Local spread of coronavirus marks turning point in U.S.

Local spread of coronavirus marks turning point in U.S., by Steve Gorman.

U.S. public health officials have identified four “presumptive” coronavirus cases believed to have emerged from community transmission of the infection, signaling a turning point in strategies needed to contain the disease in the United States.

The U.S. Centers for Disease Control and Prevention (CDC) issued a statement late on Friday citing three cases of unknown origin newly diagnosed by state public health authorities – one each in California, Oregon and Washington state.

If confirmed by the CDC, along with a similar case of unknown origin announced on Wednesday in California, that would bring to four the number of diagnosed individuals in the United States with no history of travel to a country where the virus is circulating and no close contact with an infected person. …

What to do:

Individuals should be more vigilant about basic hygiene measures, such as washing hands often, avoiding touching their faces, covering coughs and sneezes and staying home from school or work whenever ill, [Dr.
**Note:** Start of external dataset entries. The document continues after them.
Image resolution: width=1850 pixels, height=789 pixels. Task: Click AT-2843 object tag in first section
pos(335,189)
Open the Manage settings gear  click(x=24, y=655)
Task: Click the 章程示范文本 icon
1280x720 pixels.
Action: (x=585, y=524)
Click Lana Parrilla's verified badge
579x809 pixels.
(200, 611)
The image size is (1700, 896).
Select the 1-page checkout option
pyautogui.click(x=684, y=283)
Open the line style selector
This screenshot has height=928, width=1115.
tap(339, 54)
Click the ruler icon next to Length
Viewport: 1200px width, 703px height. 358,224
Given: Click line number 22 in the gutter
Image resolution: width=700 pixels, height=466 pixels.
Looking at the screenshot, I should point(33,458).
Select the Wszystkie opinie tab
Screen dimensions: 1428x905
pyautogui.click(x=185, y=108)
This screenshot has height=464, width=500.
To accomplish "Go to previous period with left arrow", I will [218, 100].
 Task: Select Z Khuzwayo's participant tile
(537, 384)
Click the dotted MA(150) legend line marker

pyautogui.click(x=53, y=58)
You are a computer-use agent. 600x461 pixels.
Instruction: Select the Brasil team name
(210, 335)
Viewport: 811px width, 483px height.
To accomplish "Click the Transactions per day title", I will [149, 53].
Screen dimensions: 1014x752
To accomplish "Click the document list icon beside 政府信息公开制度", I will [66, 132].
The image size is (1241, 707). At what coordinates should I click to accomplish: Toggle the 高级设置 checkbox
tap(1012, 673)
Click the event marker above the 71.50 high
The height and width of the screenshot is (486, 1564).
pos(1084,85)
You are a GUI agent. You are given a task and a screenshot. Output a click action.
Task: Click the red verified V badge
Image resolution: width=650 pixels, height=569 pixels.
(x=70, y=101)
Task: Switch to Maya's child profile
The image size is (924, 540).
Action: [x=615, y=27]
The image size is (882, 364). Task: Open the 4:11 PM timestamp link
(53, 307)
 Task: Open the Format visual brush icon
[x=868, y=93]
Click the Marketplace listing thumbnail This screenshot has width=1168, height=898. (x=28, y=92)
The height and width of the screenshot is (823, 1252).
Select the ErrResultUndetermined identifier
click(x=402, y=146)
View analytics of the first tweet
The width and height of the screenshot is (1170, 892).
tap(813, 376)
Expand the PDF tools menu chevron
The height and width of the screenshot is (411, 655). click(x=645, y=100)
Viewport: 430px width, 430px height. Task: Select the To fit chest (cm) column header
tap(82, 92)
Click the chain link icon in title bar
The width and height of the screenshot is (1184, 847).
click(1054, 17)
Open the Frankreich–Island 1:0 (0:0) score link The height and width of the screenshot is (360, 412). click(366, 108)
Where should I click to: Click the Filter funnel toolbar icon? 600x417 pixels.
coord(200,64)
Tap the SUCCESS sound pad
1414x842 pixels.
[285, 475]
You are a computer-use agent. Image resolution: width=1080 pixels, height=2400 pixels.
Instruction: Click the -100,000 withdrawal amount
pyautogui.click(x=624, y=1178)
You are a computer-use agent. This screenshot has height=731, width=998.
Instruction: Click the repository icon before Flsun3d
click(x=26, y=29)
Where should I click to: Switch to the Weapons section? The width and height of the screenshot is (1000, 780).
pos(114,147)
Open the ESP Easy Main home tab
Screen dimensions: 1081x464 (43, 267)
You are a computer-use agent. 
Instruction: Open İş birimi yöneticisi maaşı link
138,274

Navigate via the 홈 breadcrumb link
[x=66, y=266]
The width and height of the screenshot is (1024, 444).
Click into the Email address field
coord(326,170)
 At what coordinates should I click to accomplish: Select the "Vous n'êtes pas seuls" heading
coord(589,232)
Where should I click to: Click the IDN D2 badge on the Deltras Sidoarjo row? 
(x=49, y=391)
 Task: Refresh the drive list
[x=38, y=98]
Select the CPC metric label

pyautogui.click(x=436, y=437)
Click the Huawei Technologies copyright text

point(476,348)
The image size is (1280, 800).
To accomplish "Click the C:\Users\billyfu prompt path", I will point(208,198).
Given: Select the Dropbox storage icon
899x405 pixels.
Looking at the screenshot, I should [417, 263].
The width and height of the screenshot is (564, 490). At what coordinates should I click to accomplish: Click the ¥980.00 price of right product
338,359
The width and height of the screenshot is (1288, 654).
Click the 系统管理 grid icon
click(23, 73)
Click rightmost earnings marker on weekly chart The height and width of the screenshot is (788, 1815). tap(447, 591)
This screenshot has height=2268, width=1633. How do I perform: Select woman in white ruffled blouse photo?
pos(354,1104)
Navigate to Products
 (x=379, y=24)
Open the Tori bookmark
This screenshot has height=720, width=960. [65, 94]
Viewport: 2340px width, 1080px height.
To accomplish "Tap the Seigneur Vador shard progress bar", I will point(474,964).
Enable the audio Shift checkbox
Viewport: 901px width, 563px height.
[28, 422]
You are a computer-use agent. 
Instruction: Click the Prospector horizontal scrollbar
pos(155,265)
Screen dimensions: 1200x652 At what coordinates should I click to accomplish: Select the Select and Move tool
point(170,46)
Sara Cody, chief public health officer for Santa Clara County] said. …

Coronavirus is spread primarily through tiny droplets coughed or sneezed directly from an infected person into the face of someone nearby, as opposed to the more contagious “airborne” transmission of a virus like measles, which can remain suspended in enclosed spaces and be breathed in hours after being exhaled by sick individuals, expert says.

Coronavirus can also survive on surfaces, such as handrails and door knobs, for “a very long period of time,” and be picked up by hand that way, though the virus is “very susceptible” to cleaning products, Dr. Christopher Braden, deputy director of the CDC’s National Center for Emerging and Zoonotic Infectious Diseases, said on Friday in Santa Clara County.